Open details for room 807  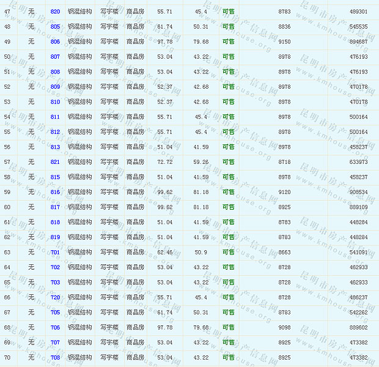click(x=55, y=57)
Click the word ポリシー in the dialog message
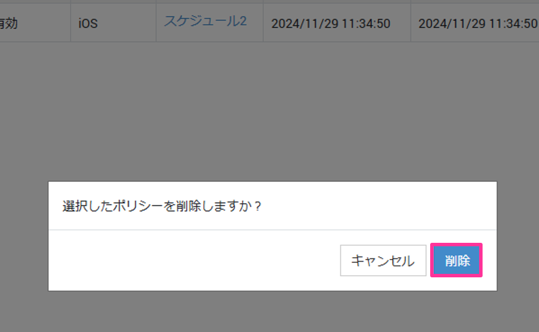 click(x=138, y=207)
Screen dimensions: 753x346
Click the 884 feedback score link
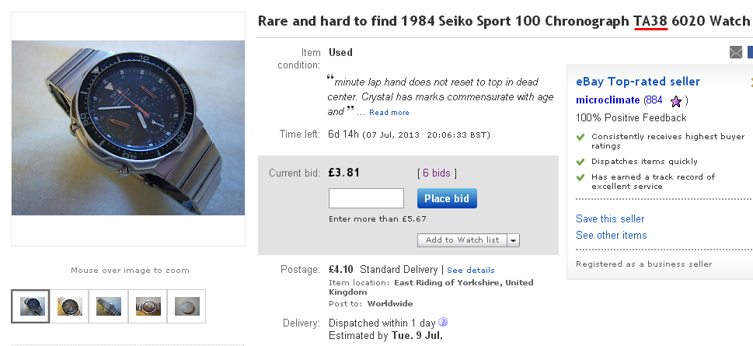(654, 100)
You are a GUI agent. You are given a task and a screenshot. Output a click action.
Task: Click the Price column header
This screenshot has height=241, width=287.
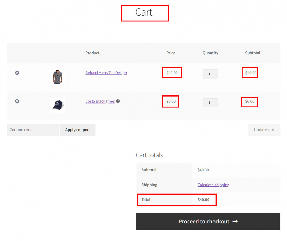click(171, 53)
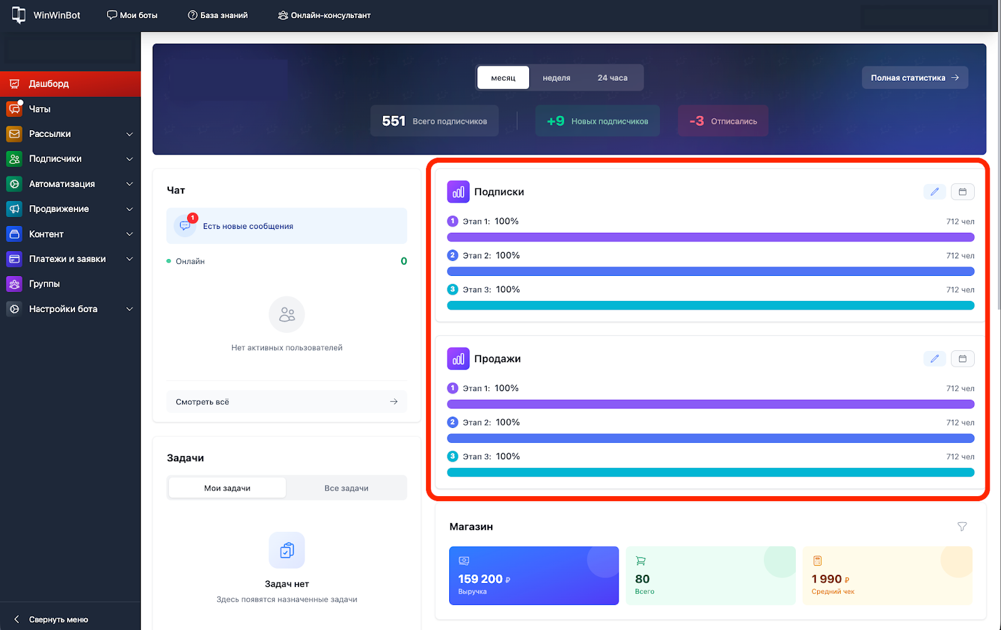Open the calendar icon in Подписки panel
Screen dimensions: 1001x630
click(x=962, y=192)
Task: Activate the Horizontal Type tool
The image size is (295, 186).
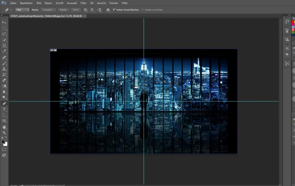Action: tap(4, 110)
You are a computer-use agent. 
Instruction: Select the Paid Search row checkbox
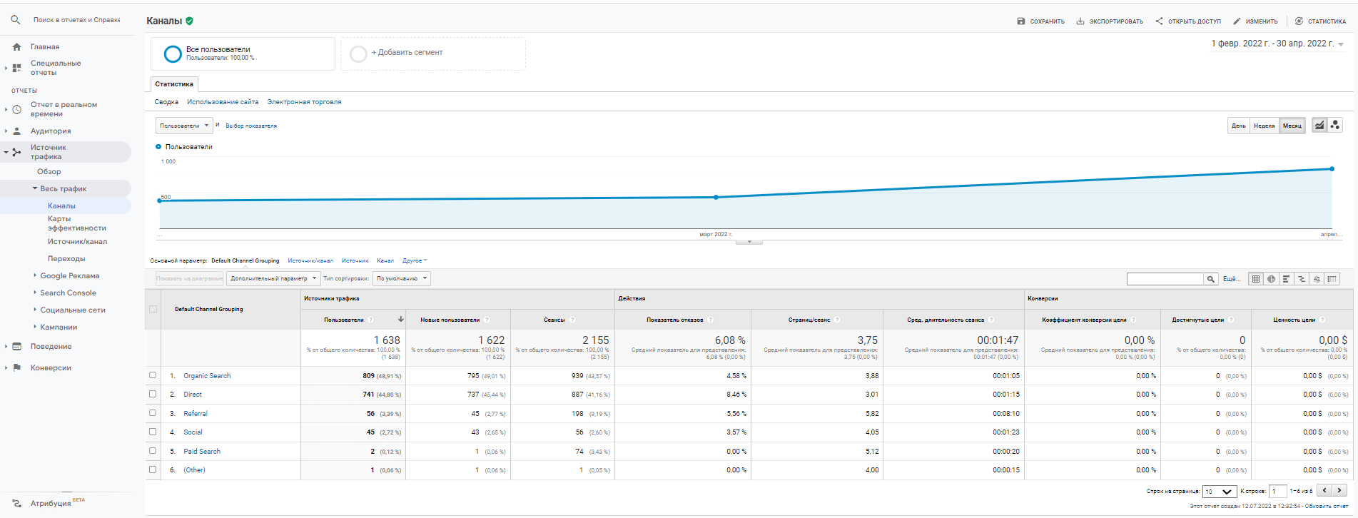pos(153,451)
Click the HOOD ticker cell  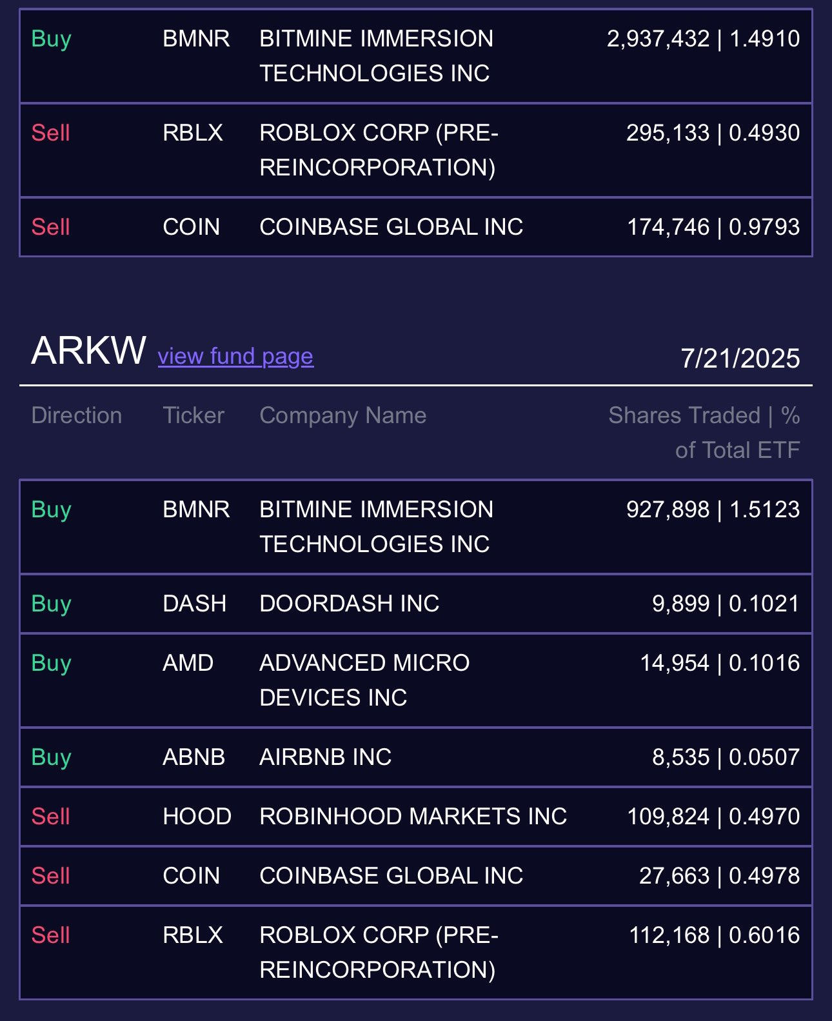click(x=197, y=817)
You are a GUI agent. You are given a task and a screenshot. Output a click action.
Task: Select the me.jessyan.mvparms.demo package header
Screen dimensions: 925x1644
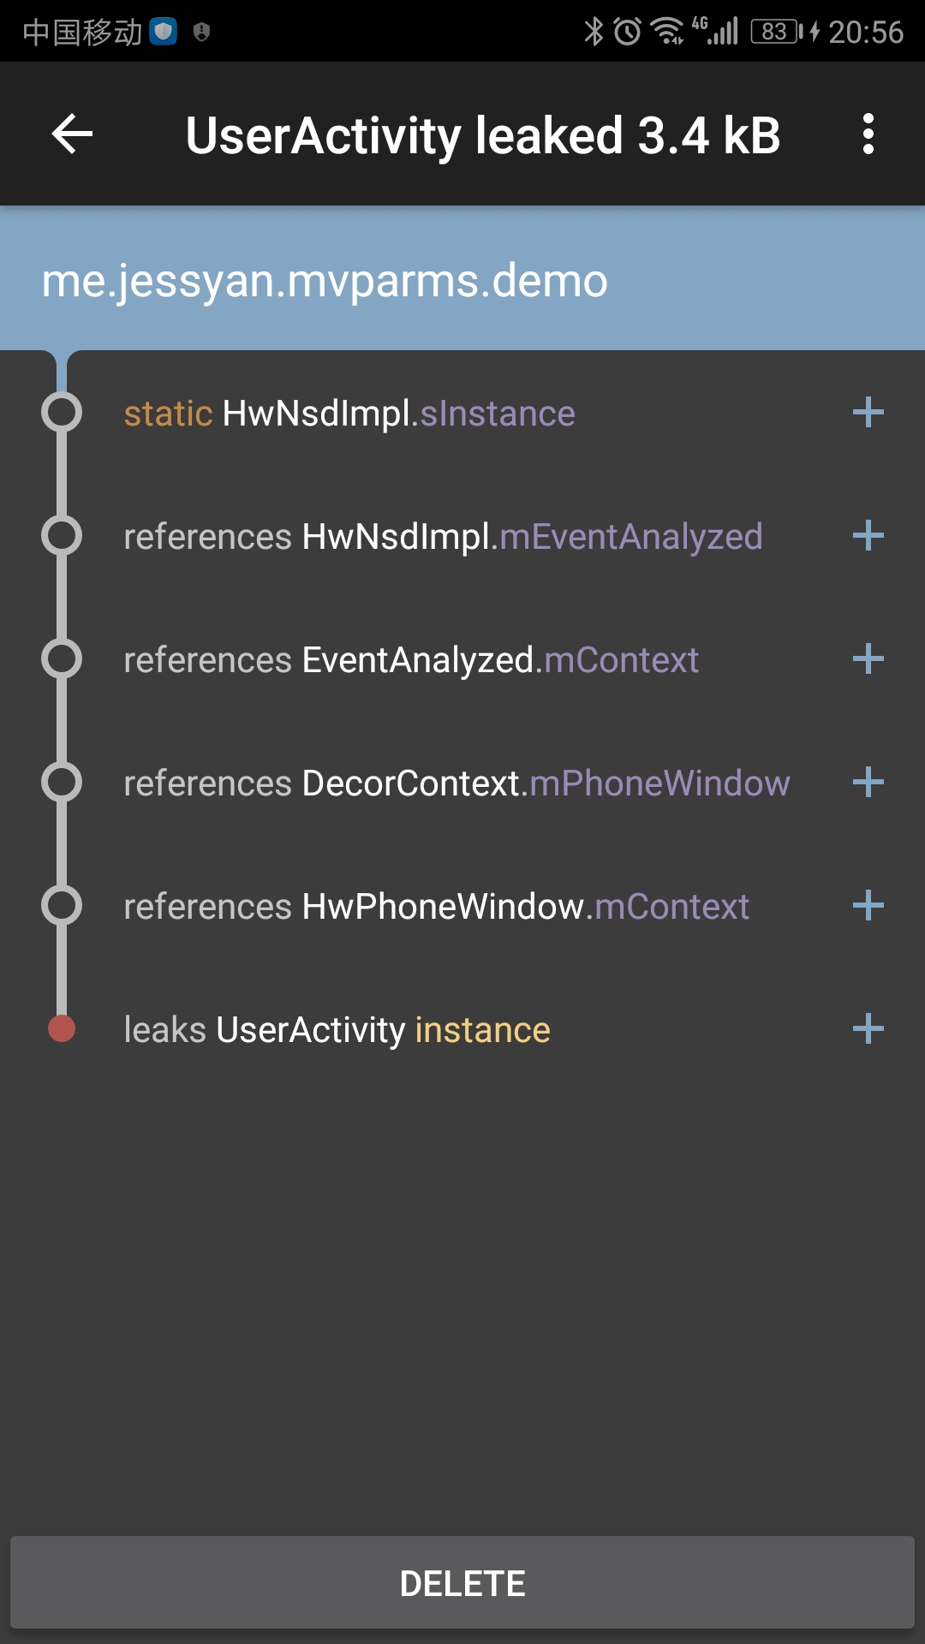[x=325, y=278]
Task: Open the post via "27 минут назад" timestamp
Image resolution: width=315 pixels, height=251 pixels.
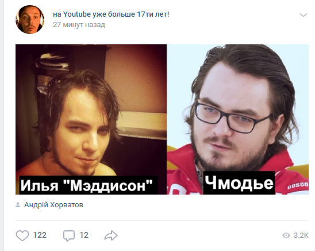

========================================

AIM OF THE EXERCISE:
Please copy exactly the lines from the one containing "Screen dimensions: 925x1644" through the last line of the records above, both included, and leave out any pictures.

RESPONSE TO THE EXERCISE:
Screen dimensions: 925x1644
[x=325, y=278]
Task: Open the post via "27 минут назад" timestamp
Image resolution: width=315 pixels, height=251 pixels.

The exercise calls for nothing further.